▶ **DATA SHOWN**:
»»
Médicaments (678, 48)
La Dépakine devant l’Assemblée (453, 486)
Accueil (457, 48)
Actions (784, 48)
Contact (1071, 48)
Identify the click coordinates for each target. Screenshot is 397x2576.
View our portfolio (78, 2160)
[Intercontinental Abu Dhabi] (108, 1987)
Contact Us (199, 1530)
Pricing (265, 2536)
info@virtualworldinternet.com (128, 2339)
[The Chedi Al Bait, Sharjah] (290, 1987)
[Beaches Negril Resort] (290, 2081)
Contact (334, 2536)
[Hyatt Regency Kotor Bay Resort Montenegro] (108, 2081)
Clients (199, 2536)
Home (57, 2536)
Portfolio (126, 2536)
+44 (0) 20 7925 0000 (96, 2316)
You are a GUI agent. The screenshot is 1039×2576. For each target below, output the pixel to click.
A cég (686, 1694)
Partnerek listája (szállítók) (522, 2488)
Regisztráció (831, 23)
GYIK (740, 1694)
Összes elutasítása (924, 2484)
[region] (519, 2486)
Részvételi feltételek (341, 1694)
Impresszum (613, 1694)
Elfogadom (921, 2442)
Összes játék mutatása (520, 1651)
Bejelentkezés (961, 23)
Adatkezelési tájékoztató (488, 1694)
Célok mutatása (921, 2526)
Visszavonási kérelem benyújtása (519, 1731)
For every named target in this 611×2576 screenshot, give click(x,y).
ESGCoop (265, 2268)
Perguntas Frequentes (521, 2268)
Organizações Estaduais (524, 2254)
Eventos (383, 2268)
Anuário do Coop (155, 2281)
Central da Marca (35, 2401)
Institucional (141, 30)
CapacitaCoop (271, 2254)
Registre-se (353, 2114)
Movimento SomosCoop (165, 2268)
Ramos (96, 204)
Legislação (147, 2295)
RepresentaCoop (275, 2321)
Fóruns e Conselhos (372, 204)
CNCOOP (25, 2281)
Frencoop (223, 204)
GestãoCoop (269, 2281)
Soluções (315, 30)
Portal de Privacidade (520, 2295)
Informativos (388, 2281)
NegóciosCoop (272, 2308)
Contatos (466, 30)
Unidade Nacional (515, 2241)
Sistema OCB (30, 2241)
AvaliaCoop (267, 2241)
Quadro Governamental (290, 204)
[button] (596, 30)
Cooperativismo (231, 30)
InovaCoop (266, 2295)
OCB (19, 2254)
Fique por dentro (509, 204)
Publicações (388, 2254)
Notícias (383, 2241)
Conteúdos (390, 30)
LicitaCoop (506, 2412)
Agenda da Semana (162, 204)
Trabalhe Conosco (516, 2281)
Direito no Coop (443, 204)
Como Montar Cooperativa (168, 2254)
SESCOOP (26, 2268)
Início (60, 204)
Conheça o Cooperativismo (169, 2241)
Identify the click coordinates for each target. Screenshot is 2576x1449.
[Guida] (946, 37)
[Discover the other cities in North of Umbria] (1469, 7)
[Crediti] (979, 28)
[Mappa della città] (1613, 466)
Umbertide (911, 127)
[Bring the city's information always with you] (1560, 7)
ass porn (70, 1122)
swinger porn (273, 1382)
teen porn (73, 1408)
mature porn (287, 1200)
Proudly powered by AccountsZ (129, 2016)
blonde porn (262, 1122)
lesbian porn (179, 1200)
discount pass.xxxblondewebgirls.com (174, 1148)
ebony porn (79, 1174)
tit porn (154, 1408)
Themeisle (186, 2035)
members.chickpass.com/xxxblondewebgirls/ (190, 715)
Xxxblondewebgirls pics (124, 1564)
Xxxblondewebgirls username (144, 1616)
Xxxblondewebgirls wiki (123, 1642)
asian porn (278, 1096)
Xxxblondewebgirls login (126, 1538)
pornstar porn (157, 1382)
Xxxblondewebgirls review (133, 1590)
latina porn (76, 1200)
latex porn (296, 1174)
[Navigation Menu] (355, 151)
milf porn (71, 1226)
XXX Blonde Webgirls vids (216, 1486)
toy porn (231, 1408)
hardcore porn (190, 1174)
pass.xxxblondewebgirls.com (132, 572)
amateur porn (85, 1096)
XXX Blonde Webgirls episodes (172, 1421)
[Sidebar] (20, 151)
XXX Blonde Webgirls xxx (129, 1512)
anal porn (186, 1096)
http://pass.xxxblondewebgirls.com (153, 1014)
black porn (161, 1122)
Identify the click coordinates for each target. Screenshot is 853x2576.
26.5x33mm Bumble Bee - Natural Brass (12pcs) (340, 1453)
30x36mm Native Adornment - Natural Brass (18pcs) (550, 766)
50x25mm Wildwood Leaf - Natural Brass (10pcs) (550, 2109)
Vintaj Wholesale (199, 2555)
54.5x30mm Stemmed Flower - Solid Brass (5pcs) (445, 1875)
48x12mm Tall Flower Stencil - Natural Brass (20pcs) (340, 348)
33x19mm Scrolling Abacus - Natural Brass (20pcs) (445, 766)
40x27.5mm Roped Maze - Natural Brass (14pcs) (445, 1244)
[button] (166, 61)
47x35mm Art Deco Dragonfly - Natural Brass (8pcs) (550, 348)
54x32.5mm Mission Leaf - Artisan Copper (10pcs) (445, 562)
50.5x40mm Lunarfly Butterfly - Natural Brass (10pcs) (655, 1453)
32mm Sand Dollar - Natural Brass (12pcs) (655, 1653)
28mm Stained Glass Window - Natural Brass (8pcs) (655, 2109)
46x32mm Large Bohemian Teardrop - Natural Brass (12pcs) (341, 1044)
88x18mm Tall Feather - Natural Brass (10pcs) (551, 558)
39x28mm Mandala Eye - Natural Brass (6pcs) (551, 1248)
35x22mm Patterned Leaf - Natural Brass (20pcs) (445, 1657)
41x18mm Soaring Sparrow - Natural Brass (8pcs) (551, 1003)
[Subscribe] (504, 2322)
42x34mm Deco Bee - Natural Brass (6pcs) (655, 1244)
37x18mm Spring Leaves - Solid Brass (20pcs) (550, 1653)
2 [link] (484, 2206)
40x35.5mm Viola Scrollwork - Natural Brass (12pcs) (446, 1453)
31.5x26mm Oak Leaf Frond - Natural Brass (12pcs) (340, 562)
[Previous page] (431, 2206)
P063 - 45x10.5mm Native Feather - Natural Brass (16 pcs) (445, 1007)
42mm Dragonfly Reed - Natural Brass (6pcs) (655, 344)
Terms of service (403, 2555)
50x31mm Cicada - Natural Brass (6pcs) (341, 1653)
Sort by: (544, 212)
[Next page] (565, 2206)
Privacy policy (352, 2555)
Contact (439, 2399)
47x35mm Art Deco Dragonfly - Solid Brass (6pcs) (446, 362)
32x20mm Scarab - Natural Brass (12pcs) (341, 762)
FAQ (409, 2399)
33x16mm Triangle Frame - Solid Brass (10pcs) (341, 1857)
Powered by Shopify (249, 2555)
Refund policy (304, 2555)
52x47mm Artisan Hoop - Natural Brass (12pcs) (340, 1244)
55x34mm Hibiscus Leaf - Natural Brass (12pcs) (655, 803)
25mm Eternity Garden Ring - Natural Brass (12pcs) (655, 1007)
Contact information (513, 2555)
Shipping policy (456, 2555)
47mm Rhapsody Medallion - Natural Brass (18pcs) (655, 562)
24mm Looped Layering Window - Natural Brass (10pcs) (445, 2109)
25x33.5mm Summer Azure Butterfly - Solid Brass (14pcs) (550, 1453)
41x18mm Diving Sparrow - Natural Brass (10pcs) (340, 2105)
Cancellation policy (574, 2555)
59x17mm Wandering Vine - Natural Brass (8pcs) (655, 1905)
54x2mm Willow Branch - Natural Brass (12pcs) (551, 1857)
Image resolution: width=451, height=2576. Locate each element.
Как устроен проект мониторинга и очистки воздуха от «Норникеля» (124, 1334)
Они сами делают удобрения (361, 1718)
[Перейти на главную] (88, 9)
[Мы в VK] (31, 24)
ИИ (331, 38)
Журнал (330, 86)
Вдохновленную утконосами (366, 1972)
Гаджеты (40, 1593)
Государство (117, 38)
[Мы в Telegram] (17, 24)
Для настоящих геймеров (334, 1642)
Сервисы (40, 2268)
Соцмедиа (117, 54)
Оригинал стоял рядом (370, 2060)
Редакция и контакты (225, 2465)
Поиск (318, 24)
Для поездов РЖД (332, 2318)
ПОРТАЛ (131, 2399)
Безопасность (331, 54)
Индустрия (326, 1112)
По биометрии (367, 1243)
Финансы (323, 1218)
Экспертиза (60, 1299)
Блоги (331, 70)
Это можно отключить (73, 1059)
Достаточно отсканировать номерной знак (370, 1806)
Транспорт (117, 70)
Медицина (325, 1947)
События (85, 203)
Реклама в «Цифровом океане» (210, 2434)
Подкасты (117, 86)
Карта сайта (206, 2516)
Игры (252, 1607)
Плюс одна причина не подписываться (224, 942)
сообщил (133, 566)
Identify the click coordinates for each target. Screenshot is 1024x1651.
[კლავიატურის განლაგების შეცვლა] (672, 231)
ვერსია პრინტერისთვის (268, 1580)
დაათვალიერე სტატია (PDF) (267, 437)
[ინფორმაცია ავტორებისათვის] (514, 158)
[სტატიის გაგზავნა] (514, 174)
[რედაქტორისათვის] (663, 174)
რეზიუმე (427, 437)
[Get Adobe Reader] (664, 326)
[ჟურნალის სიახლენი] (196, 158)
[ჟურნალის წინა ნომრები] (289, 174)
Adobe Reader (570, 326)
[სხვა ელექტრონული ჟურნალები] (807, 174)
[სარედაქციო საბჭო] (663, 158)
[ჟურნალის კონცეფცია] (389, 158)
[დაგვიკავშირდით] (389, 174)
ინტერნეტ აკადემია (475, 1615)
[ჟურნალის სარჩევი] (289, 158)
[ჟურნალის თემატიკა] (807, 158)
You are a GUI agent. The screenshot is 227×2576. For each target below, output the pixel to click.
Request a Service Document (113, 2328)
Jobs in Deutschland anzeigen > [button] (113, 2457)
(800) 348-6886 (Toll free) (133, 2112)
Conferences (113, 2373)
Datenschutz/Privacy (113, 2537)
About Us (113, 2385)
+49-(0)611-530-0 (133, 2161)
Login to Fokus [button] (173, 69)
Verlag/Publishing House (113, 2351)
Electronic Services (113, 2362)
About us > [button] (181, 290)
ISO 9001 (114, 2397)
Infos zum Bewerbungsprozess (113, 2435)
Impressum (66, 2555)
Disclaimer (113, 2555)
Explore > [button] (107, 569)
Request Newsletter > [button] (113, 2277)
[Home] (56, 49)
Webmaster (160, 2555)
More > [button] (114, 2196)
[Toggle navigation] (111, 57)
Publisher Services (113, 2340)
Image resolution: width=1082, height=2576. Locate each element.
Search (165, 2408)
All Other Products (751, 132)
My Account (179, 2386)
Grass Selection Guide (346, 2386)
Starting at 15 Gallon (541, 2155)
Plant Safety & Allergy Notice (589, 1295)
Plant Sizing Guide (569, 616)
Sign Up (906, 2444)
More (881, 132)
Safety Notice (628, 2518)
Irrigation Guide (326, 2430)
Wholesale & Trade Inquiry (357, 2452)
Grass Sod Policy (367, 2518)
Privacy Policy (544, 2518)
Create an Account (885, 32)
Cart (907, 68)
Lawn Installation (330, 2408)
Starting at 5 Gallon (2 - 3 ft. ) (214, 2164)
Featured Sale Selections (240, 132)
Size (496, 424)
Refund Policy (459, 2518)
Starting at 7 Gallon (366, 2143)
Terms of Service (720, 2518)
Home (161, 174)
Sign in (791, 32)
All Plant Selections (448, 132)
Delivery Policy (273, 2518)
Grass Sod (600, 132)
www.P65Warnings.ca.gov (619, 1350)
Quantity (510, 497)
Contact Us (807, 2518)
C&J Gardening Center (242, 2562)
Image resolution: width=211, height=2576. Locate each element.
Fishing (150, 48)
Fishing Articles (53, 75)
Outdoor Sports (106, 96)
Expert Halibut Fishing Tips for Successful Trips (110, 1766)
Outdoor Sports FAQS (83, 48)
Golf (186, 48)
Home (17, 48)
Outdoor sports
««
▶ **ASSIGNED TASK**: Using the entries above, restate word for word every line from the one that contains "Expert Halibut Fishing" through the last.

▶ **ANSWER**:
Expert Halibut Fishing Tips for Successful Trips (110, 1766)
Outdoor Sports FAQS (83, 48)
Golf (186, 48)
Home (17, 48)
Outdoor sports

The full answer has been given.